===== Exercise data
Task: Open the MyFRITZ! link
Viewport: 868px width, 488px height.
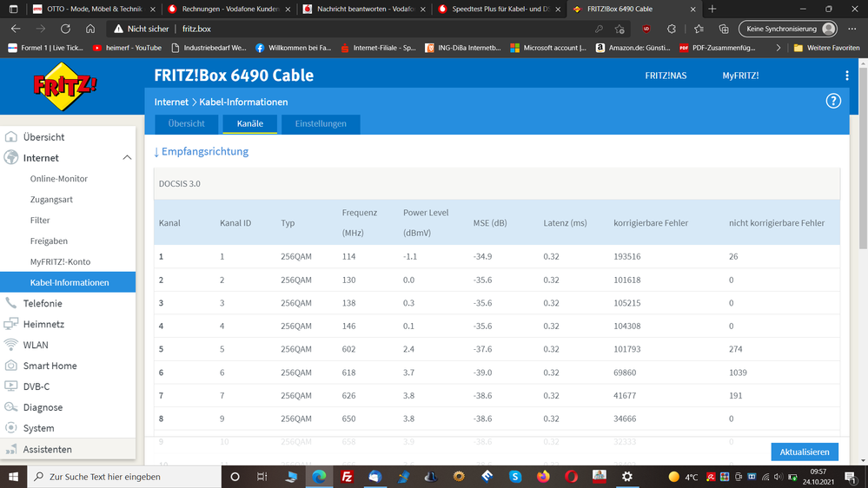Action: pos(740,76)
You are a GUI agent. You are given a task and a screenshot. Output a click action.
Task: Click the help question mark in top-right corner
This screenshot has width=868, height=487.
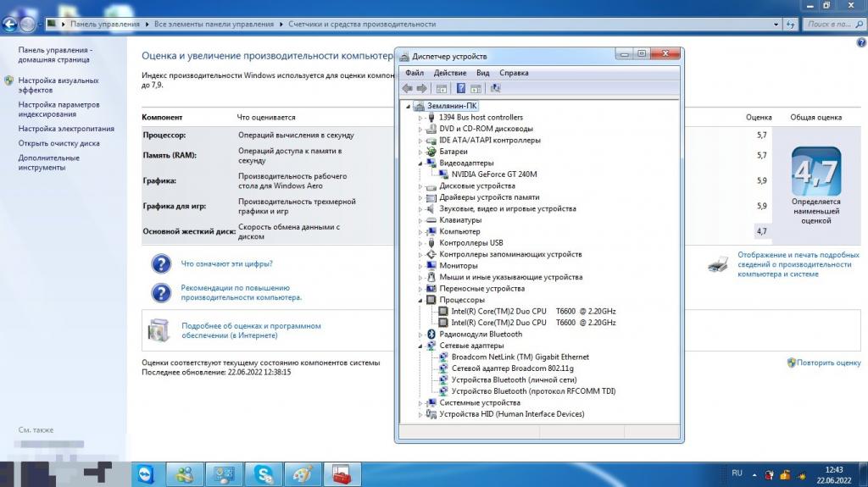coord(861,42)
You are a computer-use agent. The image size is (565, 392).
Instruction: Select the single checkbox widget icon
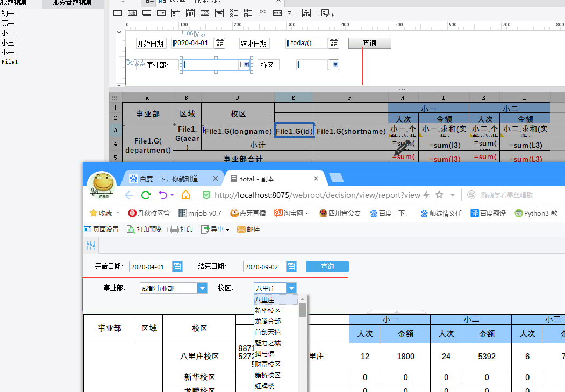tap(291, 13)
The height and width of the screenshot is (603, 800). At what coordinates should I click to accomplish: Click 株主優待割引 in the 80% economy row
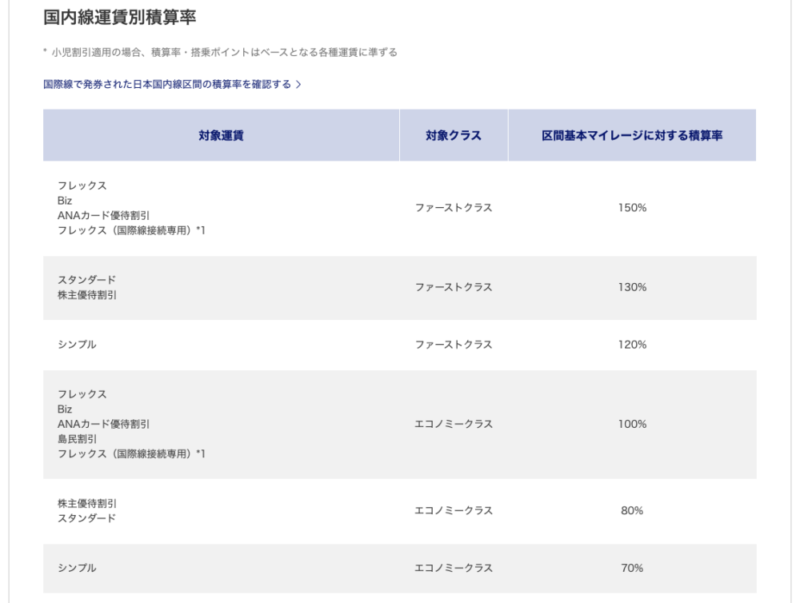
==========
[Prompt] Return each line of the data, keeping its wording exact and omitting pictures.

[Output of the exercise]
Task: Open the MyFRITZ! link
Viewport: 868px width, 488px height.
Action: pos(740,76)
You are a GUI agent. You are given a task and a screenshot. Output a click action.
Task: Click the help question mark in top-right corner
This screenshot has width=868, height=487.
coord(861,42)
You are a computer-use agent. The image size is (565, 392).
Instruction: Select the single checkbox widget icon
tap(291, 13)
The height and width of the screenshot is (603, 800). At what coordinates should I click to accomplish: Click 株主優待割引 in the 80% economy row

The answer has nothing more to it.